## [WORK INSTRUCTION]
Transcribe all of the entries, matching each one exactly.

## [TASK DATA]

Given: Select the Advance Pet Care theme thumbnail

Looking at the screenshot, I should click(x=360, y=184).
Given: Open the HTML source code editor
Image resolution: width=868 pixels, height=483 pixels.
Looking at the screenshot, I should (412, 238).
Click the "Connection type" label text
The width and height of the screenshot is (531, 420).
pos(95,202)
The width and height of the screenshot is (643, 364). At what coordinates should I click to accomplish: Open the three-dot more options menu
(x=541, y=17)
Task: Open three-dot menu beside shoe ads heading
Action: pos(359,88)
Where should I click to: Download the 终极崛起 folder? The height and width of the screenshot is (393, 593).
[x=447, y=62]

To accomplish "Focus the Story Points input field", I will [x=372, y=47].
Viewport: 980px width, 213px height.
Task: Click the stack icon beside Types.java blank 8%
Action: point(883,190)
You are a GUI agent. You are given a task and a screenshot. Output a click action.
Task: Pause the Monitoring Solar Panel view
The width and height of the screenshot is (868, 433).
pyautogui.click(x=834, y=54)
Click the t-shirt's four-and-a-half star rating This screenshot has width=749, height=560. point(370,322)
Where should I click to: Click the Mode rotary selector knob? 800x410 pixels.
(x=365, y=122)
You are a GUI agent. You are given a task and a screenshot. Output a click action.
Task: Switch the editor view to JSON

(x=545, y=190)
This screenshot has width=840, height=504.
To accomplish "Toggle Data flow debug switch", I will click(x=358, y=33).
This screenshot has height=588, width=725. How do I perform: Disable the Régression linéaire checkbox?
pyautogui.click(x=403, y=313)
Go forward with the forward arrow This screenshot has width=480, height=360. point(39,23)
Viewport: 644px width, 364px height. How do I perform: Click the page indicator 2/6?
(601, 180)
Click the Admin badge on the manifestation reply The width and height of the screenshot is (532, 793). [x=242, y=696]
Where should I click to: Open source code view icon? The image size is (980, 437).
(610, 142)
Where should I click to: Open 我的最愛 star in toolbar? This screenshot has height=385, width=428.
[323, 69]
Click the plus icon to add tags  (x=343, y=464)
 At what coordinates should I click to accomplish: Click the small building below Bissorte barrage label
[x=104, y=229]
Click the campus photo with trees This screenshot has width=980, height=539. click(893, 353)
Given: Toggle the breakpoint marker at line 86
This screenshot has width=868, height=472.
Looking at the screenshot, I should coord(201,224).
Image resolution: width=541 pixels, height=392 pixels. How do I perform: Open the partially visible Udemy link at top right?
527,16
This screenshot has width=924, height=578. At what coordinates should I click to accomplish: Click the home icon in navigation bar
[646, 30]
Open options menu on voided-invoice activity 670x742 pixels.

## [THE ANSWER]
Given: Select the Advance Pet Care theme thumbnail

Looking at the screenshot, I should click(x=360, y=184).
Given: Open the HTML source code editor
Image resolution: width=868 pixels, height=483 pixels.
Looking at the screenshot, I should (412, 238).
Click the "Connection type" label text
The width and height of the screenshot is (531, 420).
pos(95,202)
The width and height of the screenshot is (643, 364). At what coordinates should I click to accomplish: Open the three-dot more options menu
(x=541, y=17)
Task: Open three-dot menu beside shoe ads heading
Action: pos(359,88)
Where should I click to: Download the 终极崛起 folder? The height and width of the screenshot is (393, 593).
[x=447, y=62]

To accomplish "Focus the Story Points input field", I will [x=372, y=47].
Viewport: 980px width, 213px height.
Task: Click the stack icon beside Types.java blank 8%
Action: point(883,190)
You are a GUI agent. You are given a task and a screenshot. Output a click action.
Task: Pause the Monitoring Solar Panel view
The width and height of the screenshot is (868, 433).
pyautogui.click(x=834, y=54)
Click the t-shirt's four-and-a-half star rating This screenshot has width=749, height=560. point(370,322)
Where should I click to: Click the Mode rotary selector knob? 800x410 pixels.
(x=365, y=122)
You are a GUI agent. You are given a task and a screenshot. Output a click action.
Task: Switch the editor view to JSON

(x=545, y=190)
This screenshot has width=840, height=504.
To accomplish "Toggle Data flow debug switch", I will click(x=358, y=33).
This screenshot has height=588, width=725. How do I perform: Disable the Régression linéaire checkbox?
pyautogui.click(x=403, y=313)
Go forward with the forward arrow This screenshot has width=480, height=360. point(39,23)
Viewport: 644px width, 364px height. How do I perform: Click the page indicator 2/6?
(601, 180)
Click the Admin badge on the manifestation reply The width and height of the screenshot is (532, 793). [x=242, y=696]
Where should I click to: Open source code view icon? The image size is (980, 437).
(610, 142)
Where should I click to: Open 我的最愛 star in toolbar? This screenshot has height=385, width=428.
[323, 69]
Click the plus icon to add tags  (x=343, y=464)
 At what coordinates should I click to accomplish: Click the small building below Bissorte barrage label
[x=104, y=229]
Click the campus photo with trees This screenshot has width=980, height=539. click(893, 353)
Given: Toggle the breakpoint marker at line 86
This screenshot has width=868, height=472.
Looking at the screenshot, I should coord(201,224).
Image resolution: width=541 pixels, height=392 pixels. How do I perform: Open the partially visible Udemy link at top right?
527,16
This screenshot has width=924, height=578. At what coordinates should I click to accomplish: Click the home icon in navigation bar
[646, 30]
Open options menu on voided-invoice activity 670x742 pixels.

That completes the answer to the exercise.